The first two go to Eva and Björn who were MSc students in the lab for the past months working on astrocyte Ca2+ signaling and potassium clearance. ‘Were’ because their theses have been written, corrected and submitted and we are fairly certain we will have to address them by their appropriate title ‘Master’ soon.
The third goes to Michel. He successfully applied for a young investigator grant within the DFG SPP1757 on glial heterogeneity and now got some money for a student assistant for six months (research assistant job ad).
Well done everybody!
We finally managed to have our BBQ. A good opportunity to take a new group picture. From left to right Daniel, Christian, Anne, Michel, Kirsten, Steffi, Björn, Eva and Claire. A very casual picture. But still an improvement from last year’s “Orgelpfeifen”.
… to our collaborators here in Bonn in the lab of Christian Steinhäuser who uncovered a previously unknown contribution of astrocyte dysfunction to human epilepsy. Please see Publications for a link to the paper in Brain. And also congratulations to the lab of Colin Jackson at the ANU (Canberra, Australia) who successfully used ancestral protein reconstruction to design a novel optical arginine sensor. The paper is currently in press in Protein Science.
Eva-Maria Schönhense (MSc. student), Björn Breithausen (MSc. student) and Anne Boehlen (PhD) have joined the lab to work on astrocyte Ca2+ signalling and potassium dynamics. Welcome aboard!

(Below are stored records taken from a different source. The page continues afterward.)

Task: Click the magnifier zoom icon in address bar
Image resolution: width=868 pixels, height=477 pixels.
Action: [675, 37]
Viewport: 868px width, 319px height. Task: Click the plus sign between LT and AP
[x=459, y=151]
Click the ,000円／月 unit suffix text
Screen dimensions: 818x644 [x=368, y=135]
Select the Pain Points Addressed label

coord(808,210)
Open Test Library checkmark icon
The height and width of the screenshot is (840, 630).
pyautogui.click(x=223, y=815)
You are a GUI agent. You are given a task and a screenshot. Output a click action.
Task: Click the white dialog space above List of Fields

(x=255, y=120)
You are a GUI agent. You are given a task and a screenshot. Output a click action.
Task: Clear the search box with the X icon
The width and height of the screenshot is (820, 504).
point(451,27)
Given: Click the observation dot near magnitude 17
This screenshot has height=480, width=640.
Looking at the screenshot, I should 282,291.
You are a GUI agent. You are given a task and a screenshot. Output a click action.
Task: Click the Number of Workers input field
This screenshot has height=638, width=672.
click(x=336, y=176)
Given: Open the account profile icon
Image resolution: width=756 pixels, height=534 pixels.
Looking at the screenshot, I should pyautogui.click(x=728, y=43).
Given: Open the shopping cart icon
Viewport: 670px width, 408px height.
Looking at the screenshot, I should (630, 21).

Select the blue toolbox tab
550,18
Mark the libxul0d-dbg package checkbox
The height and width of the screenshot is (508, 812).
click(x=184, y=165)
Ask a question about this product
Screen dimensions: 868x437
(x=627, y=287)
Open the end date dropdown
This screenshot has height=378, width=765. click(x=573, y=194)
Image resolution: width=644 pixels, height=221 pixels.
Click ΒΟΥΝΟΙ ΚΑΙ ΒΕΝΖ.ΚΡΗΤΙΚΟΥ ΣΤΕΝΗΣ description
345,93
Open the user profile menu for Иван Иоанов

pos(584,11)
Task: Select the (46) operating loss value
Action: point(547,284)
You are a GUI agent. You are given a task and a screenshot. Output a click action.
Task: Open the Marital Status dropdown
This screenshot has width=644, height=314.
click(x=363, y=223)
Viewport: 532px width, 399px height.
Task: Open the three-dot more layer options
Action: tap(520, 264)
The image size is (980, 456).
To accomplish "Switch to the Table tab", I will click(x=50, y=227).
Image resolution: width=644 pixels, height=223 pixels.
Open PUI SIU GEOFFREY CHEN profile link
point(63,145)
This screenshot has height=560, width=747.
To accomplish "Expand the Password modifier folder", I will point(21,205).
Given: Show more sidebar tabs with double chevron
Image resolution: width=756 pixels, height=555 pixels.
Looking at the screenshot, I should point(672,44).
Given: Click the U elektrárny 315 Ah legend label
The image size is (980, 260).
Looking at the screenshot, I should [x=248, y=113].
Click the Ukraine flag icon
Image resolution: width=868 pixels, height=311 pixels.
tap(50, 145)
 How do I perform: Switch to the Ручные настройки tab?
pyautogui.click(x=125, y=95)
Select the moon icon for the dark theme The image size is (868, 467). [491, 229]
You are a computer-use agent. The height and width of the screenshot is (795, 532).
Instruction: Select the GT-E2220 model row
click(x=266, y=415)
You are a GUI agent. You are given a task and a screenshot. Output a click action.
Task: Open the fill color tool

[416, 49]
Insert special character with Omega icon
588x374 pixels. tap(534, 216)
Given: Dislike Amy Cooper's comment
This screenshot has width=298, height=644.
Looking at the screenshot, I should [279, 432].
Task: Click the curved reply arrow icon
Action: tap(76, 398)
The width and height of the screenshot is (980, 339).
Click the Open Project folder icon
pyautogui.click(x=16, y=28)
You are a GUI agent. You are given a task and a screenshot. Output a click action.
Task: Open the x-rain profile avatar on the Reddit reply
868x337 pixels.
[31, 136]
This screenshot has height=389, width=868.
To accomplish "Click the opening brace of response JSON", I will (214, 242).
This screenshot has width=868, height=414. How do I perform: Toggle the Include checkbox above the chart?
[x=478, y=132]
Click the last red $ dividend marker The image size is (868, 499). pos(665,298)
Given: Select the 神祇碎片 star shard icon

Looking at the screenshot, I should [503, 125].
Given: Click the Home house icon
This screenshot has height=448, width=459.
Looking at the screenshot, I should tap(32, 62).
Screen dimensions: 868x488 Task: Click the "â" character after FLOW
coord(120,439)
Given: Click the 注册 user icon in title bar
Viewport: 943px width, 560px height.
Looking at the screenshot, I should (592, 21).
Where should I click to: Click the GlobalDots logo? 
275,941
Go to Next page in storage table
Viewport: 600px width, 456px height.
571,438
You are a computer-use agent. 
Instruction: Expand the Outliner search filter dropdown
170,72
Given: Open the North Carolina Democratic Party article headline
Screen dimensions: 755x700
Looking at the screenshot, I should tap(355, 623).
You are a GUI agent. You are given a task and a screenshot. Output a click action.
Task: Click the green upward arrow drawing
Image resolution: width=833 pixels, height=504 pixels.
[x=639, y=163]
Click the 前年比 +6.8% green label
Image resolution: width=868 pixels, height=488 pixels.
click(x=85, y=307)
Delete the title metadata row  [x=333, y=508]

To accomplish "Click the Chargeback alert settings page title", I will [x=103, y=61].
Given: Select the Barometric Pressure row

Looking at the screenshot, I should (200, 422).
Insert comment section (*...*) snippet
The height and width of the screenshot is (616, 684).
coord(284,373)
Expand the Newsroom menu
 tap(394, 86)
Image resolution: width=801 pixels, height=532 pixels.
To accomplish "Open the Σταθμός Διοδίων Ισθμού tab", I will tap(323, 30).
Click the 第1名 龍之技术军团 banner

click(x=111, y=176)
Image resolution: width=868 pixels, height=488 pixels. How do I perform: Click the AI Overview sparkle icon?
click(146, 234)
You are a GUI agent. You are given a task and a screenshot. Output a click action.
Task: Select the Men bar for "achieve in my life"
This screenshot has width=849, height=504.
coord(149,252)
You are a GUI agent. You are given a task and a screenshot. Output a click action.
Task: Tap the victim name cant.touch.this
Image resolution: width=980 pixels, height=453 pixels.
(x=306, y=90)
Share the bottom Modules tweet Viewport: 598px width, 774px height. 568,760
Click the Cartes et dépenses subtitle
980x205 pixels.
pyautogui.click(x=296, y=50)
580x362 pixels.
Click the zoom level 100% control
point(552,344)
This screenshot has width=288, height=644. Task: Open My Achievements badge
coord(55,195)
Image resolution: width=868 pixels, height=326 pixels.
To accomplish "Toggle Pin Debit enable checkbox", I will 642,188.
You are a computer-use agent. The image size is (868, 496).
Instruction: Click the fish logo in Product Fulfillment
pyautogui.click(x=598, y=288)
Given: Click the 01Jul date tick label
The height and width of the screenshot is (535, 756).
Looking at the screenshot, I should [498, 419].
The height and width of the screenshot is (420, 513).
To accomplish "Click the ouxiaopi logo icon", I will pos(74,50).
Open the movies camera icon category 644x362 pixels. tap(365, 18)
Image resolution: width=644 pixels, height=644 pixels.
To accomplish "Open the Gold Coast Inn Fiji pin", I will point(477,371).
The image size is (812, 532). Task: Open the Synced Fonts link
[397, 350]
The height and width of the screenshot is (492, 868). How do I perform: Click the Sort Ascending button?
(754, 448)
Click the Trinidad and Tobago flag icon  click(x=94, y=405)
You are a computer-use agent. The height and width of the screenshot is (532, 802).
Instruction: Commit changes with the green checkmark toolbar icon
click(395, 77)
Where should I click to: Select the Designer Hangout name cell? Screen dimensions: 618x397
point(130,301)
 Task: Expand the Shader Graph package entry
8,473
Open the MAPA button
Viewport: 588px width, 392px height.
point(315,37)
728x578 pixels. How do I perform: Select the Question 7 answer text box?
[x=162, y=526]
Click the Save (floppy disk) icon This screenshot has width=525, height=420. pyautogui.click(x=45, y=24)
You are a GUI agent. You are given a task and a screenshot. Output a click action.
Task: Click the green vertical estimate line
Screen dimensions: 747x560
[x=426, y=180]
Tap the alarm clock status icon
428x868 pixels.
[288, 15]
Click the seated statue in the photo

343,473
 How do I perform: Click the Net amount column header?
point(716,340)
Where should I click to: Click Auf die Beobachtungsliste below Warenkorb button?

Funded by HFSP and DAAD we are developing and testing optical sensors for neurotransmitters and other signalling molecules in the brain. Actually our collaborators in Austra (lab of Harald Janovjak, IST) and Australia (lab of Colin Jackson, ANU) are doing the hard work of designing the sensors while we test their suitability for imaging in intact tissue. To get a better understanding of what our colleagues at ANU are doing and to learn how to synthesize sensors ourselves here in Bonn we paid them a visit in November.
Needless to say it was quite pleasant to swap a northern hemisphere November for spring in Australia. More importantly, we now know how to produce the optical sensors ourselves. Also a first manuscript is nicely shaping up (sensor team ANU from left to right William Zhang, Jason Whitfield, Michel Herde (UKB), Colin Jackson, Ben Clifton).
A PhD student stipend is available starting 2015. The goal is to reveal how rapid changes of astrocyte gap junction coupling modify hippocampal network function. More information can be found here. Application deadline is the 11th of January.
The structure of astrocytes is likely to shape the interaction between neurons and astrocytes in the brain. It is intuitive that astrocytes processes close to a synapse can more effectively modify synapse function than distant processes. Mike Stewart’s lab at Milton Keynes has now demonstrated in collaboration with us that astrocyte processes cover thin neuronal spines receiving excitatory input more than bigger spines, so called mushroom spines (Phil. Trans. R. Soc. B, link). This is of particular interest because thin spines are widely believed to represent spines at which long-term potentiation (LTP, the potential cellular mechanism of learning) has not occurred yet. It might suggest that these spines are particularly well protected from spill-in of neurotransmitter from neighboring synapses.
In a separate study we were wondering if morphology of whole astrocytes is heterogeneous within a brain region. Using fluorescence imaging in brain slices we could reveal that brain regions occupied by individual astrocytes can be oriented along principal cell dendrites (hippocampus, CA1 region). A subset of these cells had a morphology that could promote intracellular diffusion along along principal cell dendrites. Indeed astrocyte coupling, a key feature of astrocyte networks, was anisotropic and more pronounced along the same axis (Phil. Trans. R. Soc. B., link). These observations imply that astrocyte morphology determines spread of a diffusible signal within a gap junction coupled astrocyte network and can give it a directionality.
… and of course congratulations to all authors.